To do that it will need to go faster than its pace during previous Challenges – even during the long stretch between power points.
The tech aboard Sunswift therefore allows the team to determine the optimal speed at which to travel while preserving power. The team can limit the car's speed – so that even if the driver floors it, the car won't do anything to ruin the energy consumption plan designed to achieve the best result for the day's driving.
Those plans include the impact of passing maneuvers, which are tricky because they require passing both a solar racer and its two escorts. Enormous acceleration may see Sunswift reach clear road, but the sensors and analytics mean the team can also assess whether a little drafting is advantageous before passing under better conditions – such as on downslopes – in the name of saving energy.

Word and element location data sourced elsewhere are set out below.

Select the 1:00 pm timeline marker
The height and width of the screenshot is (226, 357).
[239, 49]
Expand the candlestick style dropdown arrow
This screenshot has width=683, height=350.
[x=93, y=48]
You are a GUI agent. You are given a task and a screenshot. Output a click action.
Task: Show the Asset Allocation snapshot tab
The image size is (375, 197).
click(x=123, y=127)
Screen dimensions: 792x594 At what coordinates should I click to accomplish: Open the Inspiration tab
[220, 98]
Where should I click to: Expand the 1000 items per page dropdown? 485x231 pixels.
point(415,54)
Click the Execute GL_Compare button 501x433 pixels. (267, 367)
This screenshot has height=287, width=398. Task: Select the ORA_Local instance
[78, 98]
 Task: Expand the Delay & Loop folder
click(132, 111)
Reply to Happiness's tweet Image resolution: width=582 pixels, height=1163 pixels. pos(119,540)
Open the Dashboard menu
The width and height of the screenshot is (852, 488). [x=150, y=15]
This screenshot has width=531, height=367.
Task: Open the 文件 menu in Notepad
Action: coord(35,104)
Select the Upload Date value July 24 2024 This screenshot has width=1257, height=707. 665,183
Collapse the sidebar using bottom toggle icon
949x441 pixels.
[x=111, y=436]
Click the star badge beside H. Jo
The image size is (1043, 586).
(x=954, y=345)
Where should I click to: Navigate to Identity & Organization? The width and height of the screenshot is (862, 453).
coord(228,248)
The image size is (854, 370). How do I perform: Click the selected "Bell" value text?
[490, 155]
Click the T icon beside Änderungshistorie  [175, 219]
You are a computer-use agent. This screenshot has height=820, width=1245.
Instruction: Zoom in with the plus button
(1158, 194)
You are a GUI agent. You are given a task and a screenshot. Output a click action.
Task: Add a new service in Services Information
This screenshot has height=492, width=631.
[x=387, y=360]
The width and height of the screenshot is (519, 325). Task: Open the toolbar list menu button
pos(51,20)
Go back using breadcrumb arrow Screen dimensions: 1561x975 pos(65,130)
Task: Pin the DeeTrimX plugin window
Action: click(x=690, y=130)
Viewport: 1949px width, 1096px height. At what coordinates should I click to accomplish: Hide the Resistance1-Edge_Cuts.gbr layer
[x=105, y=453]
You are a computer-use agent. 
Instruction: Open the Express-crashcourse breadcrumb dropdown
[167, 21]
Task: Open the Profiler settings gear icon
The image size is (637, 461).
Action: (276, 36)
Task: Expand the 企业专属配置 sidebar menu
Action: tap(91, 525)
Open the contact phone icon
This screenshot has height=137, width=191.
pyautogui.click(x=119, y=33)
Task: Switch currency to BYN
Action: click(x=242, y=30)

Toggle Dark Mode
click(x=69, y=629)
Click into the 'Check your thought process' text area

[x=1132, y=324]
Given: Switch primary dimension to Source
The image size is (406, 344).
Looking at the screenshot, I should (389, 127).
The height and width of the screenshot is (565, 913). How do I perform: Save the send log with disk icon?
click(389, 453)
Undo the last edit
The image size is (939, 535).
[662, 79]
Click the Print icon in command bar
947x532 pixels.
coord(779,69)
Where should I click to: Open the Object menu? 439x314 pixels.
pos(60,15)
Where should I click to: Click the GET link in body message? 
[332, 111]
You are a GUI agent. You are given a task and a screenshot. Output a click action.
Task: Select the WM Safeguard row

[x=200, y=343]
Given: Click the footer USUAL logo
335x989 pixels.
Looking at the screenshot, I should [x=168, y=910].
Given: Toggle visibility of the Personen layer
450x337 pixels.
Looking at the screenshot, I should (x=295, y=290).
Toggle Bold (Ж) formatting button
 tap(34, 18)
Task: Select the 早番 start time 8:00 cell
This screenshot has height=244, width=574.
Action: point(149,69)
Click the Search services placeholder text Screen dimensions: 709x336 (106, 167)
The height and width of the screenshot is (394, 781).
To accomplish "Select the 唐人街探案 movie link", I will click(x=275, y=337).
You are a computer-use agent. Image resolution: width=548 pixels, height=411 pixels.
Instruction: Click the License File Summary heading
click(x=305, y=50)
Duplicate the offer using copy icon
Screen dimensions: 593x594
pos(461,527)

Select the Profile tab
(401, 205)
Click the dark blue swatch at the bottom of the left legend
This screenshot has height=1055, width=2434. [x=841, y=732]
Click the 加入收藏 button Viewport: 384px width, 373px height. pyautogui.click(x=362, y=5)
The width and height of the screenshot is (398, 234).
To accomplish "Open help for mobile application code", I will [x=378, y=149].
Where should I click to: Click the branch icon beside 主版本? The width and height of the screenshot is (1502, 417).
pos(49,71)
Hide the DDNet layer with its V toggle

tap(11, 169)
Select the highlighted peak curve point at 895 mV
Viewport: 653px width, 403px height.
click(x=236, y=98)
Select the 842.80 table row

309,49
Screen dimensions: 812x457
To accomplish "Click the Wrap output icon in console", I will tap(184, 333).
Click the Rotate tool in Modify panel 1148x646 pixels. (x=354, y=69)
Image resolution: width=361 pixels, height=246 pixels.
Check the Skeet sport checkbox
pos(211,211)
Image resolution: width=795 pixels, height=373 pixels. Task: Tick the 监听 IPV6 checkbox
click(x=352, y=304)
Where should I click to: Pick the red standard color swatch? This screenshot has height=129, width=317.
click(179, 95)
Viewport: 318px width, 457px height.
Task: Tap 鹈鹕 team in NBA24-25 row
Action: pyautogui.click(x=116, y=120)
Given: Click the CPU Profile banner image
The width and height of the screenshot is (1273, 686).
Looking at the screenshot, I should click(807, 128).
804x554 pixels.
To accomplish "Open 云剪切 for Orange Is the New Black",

Speaking of which, the Nvidia box and associated infrastructure have an energy budget of 15 Watts – a resource that could be used to keep Sunswift rolling.
But Bramley said that 15W more than pays for itself, because the energy savings the Sunswift rig finds exceed consumption.
This year's Sunswift has another important addition: course credit.
Professor Hopkins told The Register that the racing team was previously a volunteer effort and crew signed up after students cajoled their colleagues into coming along for the ride. He's since put Sunswift on the curriculum, which means more team members.
The Register's experience following the Challenge leads us to believe signing up for the Sunswift subject is probably the best decision UNSW students will ever make! ®
Bootnote: No, we don't plan to follow the race from the road this year. The food is terrible out there, even dusty flophouses aren't cheap, and fuel costs are exorbitant. Also, two treks across Australia were probably enough – and we have work to do back home, from where we'll keep an eye on the 2023 Challenge.